## Using the information
1. List every number written in figures in the text about Kinsell below, in the order they appear.
2. Rewrite the paragraph of the text about Kinsell that begins "She grew up in, of all places" as a short bulleted list that keeps its main facts.
3. Translate this sentence from the text about Kinsell into Spanish: "At 34, Kinsell made the decision to return to her initial quest, enrolling the prestigious Columbia School of Medicine."

## Text
- - - - - - -

Still going strong at age 69, even though long COVID has her hooked up to an oxygen tank — a simple walk down the hallway of her office to welcome patients leaves her struggling for breath — Kinsell made several stops along the way in her long, strange trip to southwest Georgia.

She grew up in, of all places, rural Indiana and left for Milwaukee to study Pre-med. She was the only person in her graduating class who left the state to continue her education. But she didn't finish the requirements for a degree, moving instead to New York's Upper East Side. There, she spent the next several years working with the homeless at various shelters.

"I encountered so many people living on the sidewalk," she said. "We helped some of them get space in drop-in centers when gentrification started and officials started trying to move them out. People cooked their food on hot plates ... and there are just so many times you can hear the fire alarms blaring before you say 'enough.'"

At 34, Kinsell made the decision to return to her initial quest, enrolling the prestigious Columbia School of Medicine.

"As you might guess, I didn't really mesh with those 20-year-old Ivy League grads," she said.

Kinsell worked at a medical center in the Bronx, but decided she'd had enough when a man was shot and killed in the store below the center.

"I started looking (for jobs) in areas of the country that I thought were in need, areas like where I grew up: the Midwest and the South," she said.

Kinsell's search led her to Albany, and after interviewing with several officials in the health care industry, she decided "this is a good place."

After arriving in southwest Georgia, she quickly learned that the establishment was not exactly enamored with this DYB who came south with her own ideas of how health care should be administered. She worked with several health care agencies in the region before deciding to open her own practice in an area that had a great need.

Unlike other facilities in the area whose signage boasted "Ask About Our Discount Plan" — "What a joke that was," Kinsell said — she offered care at a rate of $10 a visit.

"But even if they don't have the money, I treat them," she said. "I sincerely believe people have a right to health care. But there's just so much money being made off the poor, people who often don't have enough money to pay for even a visit, much less care ... if they can even get to a health care facility. Many of them don't have the transportation to get to a doctor's office, and some of them can get a ride there but don't have a way home.

- - - - - - -

[Stored data]

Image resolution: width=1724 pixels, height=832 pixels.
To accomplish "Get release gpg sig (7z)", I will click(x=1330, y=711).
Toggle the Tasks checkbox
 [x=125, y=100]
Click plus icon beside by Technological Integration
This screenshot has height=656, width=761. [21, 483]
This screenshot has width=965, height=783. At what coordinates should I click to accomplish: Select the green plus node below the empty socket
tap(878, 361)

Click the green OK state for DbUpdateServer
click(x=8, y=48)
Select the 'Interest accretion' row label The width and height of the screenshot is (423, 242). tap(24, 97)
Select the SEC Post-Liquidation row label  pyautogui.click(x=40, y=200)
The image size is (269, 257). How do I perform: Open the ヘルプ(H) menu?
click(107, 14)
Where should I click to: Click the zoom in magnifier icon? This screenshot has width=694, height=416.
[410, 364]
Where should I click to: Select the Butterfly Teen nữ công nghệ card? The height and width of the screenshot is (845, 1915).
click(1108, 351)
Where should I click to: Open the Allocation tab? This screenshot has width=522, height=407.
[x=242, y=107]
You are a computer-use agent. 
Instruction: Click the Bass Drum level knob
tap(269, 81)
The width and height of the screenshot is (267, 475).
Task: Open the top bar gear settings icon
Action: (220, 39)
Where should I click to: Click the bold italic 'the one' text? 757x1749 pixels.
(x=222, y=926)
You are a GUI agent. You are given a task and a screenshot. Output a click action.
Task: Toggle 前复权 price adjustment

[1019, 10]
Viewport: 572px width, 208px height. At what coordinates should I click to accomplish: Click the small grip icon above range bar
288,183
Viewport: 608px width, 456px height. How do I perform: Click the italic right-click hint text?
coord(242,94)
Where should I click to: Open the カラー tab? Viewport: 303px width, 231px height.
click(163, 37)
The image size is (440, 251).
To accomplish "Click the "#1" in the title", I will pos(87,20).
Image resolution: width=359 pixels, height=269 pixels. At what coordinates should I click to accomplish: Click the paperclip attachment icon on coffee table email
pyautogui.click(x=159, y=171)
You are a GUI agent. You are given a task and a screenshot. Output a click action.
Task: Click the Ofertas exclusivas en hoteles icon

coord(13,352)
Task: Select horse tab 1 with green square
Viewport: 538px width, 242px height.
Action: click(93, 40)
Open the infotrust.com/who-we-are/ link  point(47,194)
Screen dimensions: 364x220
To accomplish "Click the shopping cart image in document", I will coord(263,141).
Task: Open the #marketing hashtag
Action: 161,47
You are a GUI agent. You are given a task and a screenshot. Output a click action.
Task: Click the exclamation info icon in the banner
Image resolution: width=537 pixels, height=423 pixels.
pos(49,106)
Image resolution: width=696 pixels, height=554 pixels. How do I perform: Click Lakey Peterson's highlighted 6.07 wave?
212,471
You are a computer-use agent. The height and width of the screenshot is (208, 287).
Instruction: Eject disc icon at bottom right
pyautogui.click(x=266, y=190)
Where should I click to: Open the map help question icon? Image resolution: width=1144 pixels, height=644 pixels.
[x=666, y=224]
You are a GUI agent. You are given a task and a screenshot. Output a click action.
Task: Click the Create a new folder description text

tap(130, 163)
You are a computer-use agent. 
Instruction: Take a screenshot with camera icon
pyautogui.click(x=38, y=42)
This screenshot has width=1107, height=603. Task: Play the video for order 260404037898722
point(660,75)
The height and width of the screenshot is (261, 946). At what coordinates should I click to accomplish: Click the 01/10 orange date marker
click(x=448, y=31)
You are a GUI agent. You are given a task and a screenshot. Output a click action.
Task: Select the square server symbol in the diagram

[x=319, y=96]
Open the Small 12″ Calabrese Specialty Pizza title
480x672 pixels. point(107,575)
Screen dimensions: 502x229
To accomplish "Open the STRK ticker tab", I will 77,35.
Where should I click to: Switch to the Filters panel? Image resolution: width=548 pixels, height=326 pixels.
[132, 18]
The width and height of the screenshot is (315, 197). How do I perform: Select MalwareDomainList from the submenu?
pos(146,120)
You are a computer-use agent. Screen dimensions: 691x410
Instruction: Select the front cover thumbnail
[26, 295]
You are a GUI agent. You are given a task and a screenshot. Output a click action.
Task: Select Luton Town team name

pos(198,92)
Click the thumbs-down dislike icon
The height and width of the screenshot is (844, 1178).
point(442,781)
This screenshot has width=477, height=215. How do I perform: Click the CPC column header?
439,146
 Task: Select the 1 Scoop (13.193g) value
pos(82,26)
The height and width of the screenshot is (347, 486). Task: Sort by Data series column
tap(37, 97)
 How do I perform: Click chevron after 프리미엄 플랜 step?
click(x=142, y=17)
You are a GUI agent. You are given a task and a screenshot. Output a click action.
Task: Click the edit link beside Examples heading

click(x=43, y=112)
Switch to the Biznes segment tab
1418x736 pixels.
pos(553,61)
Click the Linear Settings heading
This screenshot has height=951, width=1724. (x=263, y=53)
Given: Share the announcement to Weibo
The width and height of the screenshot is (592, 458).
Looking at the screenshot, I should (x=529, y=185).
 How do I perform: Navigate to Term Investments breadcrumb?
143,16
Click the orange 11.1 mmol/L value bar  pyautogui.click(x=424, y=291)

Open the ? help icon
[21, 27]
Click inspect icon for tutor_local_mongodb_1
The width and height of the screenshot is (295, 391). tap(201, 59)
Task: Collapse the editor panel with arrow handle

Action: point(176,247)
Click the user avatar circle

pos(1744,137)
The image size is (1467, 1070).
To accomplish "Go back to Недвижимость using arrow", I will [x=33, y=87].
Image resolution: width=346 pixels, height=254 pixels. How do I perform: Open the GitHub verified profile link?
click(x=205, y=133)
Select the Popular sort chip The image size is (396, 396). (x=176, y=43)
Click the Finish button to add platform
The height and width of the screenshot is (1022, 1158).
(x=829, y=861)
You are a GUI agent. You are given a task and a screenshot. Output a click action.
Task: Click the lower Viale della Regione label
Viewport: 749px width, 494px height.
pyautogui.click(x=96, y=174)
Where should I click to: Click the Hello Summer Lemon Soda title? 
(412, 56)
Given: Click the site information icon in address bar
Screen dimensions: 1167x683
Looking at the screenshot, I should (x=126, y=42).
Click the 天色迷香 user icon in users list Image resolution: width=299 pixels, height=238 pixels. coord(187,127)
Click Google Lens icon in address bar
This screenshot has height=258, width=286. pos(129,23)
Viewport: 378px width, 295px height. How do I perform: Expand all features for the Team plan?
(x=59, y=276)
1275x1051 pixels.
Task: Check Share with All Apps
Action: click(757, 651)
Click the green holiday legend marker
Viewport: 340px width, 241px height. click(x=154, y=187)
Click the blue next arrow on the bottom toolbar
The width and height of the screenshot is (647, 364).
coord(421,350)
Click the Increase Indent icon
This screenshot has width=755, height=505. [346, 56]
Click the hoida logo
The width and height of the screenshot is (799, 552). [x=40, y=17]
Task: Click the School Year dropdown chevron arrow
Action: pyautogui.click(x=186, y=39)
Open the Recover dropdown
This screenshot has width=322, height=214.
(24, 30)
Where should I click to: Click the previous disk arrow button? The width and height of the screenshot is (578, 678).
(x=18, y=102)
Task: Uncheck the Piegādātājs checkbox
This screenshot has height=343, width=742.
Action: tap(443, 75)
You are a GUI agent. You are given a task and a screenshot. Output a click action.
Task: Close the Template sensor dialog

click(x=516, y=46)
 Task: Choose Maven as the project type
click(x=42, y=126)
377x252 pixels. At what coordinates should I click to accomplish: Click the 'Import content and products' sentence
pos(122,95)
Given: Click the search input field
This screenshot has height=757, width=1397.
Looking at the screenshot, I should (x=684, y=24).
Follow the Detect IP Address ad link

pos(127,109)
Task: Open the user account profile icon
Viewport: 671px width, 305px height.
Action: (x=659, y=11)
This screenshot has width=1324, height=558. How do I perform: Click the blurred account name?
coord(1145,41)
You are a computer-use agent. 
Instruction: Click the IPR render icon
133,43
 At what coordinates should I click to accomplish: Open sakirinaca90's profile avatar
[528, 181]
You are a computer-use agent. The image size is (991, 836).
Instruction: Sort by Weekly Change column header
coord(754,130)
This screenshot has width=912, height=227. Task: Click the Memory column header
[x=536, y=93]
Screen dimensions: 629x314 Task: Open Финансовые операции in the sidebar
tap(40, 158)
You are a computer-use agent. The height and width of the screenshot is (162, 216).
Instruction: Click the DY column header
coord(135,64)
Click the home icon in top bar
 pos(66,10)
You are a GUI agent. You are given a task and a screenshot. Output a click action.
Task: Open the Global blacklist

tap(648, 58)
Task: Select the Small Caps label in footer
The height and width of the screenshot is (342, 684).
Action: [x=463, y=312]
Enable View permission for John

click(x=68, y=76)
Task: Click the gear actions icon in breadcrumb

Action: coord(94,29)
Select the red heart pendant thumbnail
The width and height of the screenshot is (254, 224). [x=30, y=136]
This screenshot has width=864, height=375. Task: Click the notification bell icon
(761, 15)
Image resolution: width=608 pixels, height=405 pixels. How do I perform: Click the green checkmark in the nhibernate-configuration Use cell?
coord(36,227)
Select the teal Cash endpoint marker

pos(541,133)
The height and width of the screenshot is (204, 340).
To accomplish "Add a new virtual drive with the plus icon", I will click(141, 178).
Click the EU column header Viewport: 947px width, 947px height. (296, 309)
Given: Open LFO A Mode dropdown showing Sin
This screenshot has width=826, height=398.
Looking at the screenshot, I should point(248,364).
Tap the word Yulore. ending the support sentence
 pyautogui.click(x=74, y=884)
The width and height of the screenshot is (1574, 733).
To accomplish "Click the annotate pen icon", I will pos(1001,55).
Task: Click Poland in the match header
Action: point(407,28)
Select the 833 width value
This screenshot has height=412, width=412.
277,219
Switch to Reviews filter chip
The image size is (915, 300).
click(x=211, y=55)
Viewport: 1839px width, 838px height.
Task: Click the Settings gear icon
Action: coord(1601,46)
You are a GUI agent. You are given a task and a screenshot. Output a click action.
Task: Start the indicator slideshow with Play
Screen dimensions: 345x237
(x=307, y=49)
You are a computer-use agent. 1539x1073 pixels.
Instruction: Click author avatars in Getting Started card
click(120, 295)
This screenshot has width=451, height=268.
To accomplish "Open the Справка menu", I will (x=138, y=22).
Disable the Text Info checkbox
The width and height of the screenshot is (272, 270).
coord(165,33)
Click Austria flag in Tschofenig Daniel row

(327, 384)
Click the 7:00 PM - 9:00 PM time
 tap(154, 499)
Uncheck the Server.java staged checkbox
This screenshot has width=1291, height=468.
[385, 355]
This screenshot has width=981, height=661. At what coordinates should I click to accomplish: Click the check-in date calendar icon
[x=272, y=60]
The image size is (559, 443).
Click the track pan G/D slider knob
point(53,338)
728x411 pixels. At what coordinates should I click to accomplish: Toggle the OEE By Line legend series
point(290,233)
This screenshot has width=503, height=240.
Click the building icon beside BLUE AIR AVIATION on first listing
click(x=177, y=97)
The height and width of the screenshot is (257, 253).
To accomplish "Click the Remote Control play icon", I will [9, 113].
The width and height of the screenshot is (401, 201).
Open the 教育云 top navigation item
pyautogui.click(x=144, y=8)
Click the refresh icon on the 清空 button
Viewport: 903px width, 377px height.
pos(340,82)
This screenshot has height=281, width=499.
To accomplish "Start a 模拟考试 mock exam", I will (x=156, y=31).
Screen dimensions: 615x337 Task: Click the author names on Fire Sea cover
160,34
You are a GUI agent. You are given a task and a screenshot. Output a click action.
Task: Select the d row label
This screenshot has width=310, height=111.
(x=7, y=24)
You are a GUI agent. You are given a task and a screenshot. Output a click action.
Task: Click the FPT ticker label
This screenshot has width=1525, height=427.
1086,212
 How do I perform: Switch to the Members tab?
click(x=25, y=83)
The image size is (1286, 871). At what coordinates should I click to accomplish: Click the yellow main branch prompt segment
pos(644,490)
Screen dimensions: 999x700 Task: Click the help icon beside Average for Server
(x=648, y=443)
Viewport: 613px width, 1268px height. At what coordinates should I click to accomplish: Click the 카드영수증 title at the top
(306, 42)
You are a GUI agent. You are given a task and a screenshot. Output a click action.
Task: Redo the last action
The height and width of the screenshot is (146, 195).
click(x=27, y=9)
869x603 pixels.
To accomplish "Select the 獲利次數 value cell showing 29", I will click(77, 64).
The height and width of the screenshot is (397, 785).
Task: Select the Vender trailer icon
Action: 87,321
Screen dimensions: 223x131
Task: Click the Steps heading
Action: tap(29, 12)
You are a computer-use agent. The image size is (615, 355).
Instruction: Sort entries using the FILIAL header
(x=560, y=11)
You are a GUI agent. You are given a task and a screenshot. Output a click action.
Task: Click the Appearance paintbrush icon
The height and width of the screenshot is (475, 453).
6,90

- - - - - - -

## Exercise responses
1.
69
34
20 (in "20-year-old")
$10

2.
- Grew up in rural Indiana
- Went to Milwaukee to study pre-med, the only person in her graduating class to leave the state for further education
- Did not finish the degree requirements
- Moved to New York's Upper East Side
- Spent several years there working with the homeless at various shelters

3. A los 34 años, Kinsell tomó la decisión de retomar su búsqueda inicial y se inscribió en la prestigiosa Columbia School of Medicine.